Miami is 3-0 to begin a season for just the second time in the last six years.

The Hurricanes followed up a massive win over a then-ranked Texas A&M squad last week with an overwhelming performance against Bethune-Cookman on Thursday night. No. 22 Miami did its work in the first half and cruised to a 48-7 victory.

Here are three takeaways from the game.

Offense keeps it rolling

Against Texas A&M, quarterback Tyler Van Dyke was wonderful. He threw for five scores and nearly 400 yards.

On Thursday night, Van Dyke stayed hot. He completed 19 of his 23 pass attempts for 247 yards and two touchdowns before an early curtain call. Each of his first five passes — all completions — went to different targets.

Miami scored touchdowns on each of its first four drives. A fumble in the second quarter ended that run, but the Hurricanes responded with back-to-back scoring drives to close out the first half and then open the second half.

With Van Dyke at the controls, the Canes averaged 9.7 yards a play in the first half. They went 4-for-4 on third downs, committed just one penalty, dominated time of possession, and outgained Bethune-Cookman 415-36.

Van Dyke also had a rushing score!

In a game where one team is so obviously superior — and they know it — you don’t always see a super-sharp performance. Not tonight. The Hurricanes were on the money when they were running the ones. Reads, execution, playmaking, it was all on point.

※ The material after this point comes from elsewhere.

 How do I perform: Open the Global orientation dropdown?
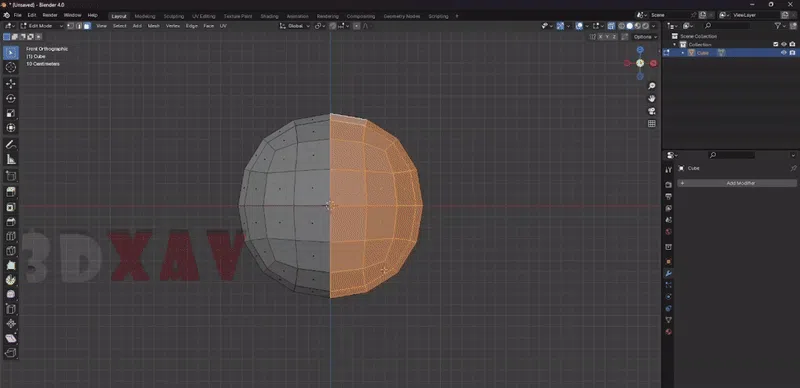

Van Dyke, by the way, has now accounted for the third-most touchdowns by a Miami quarterback through the team’s first three games in 20 years. You like that, but you like the efficiency more. He’s completing 76% of his passes and has just one interception, and that came in the opener.

Front line dominates

By the way, that 37 yards?

Yeesh.

Miami had three sacks in the first half. It allowed 11 rushing yards on 15 carries. The Hurricanes controlled the ball and limited Bethune-Cookman’s time on the field, but the Hurricane defense made sure those brief moments weren’t enjoyable.

Take a bow, Xavier

Miami wideout Xavier Restrepo has now posted back-to-back 100-yard outings.

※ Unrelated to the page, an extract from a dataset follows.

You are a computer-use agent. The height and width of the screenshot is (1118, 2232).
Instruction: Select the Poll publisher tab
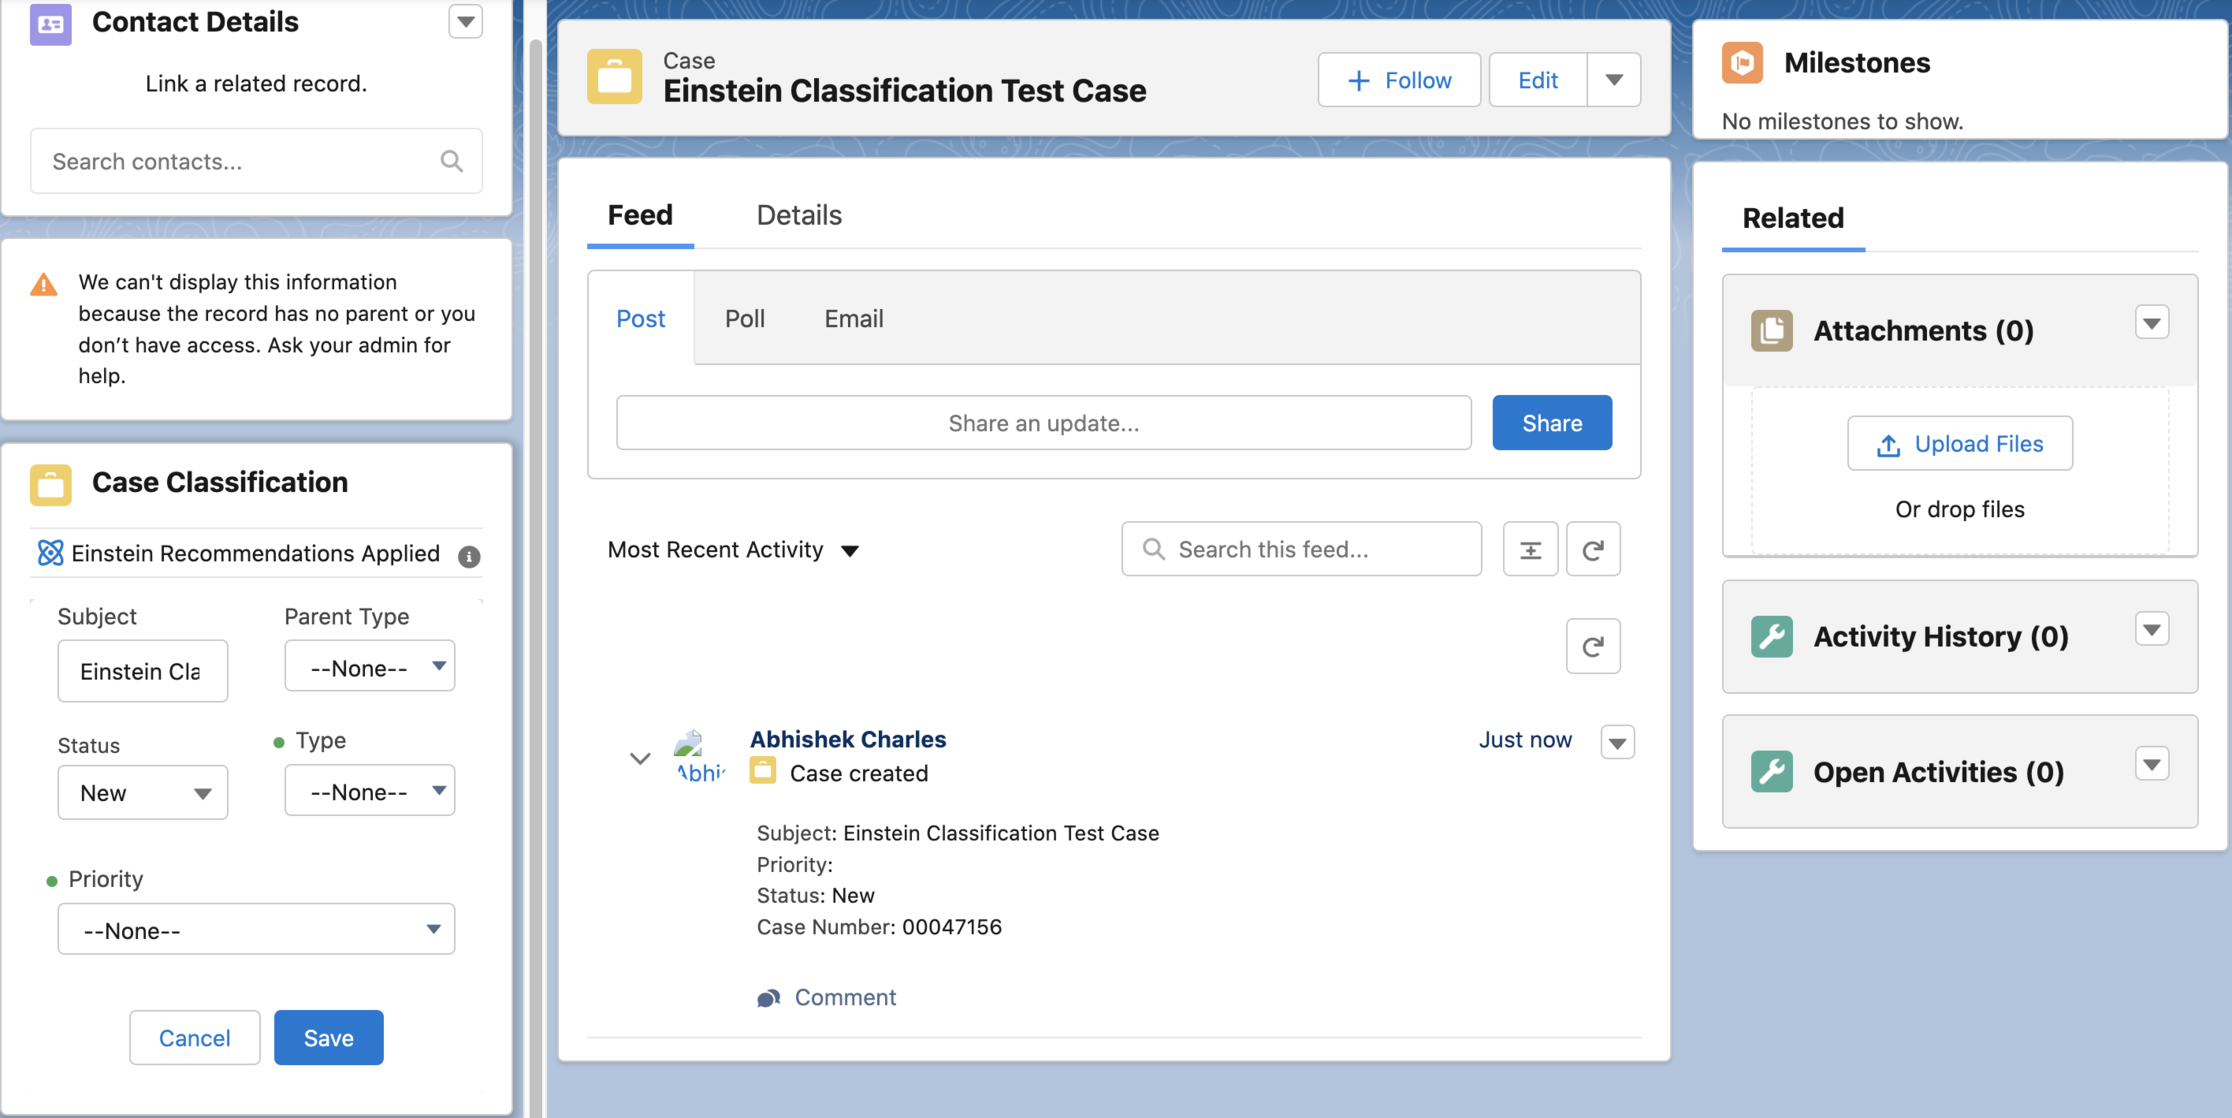pyautogui.click(x=744, y=318)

Against Bethune-Cookman, Restrepo had six catches for 120 yards.

In one half.

Restrepo entered the evening leading the ACC in receiving yardage. He’ll exit the evening with 314 yards. (And, curiously, still no touchdown.) He’s only 63 yards away from surpassing the leading wide receiver on last year’s team.

Miami hasn’t had a receiver lead the ACC in yardage since Leonard Hankerson in 2010. There’s still a long way to go on the year, but the chemistry between Restrepo and Van Dyke appears to be solid early. Miami is in a rhythm, and Van Dyke is looking to the 5-foot-10 junior with regularity.

He has 21 targets in three games, nearly a third of all Van Dyke throws.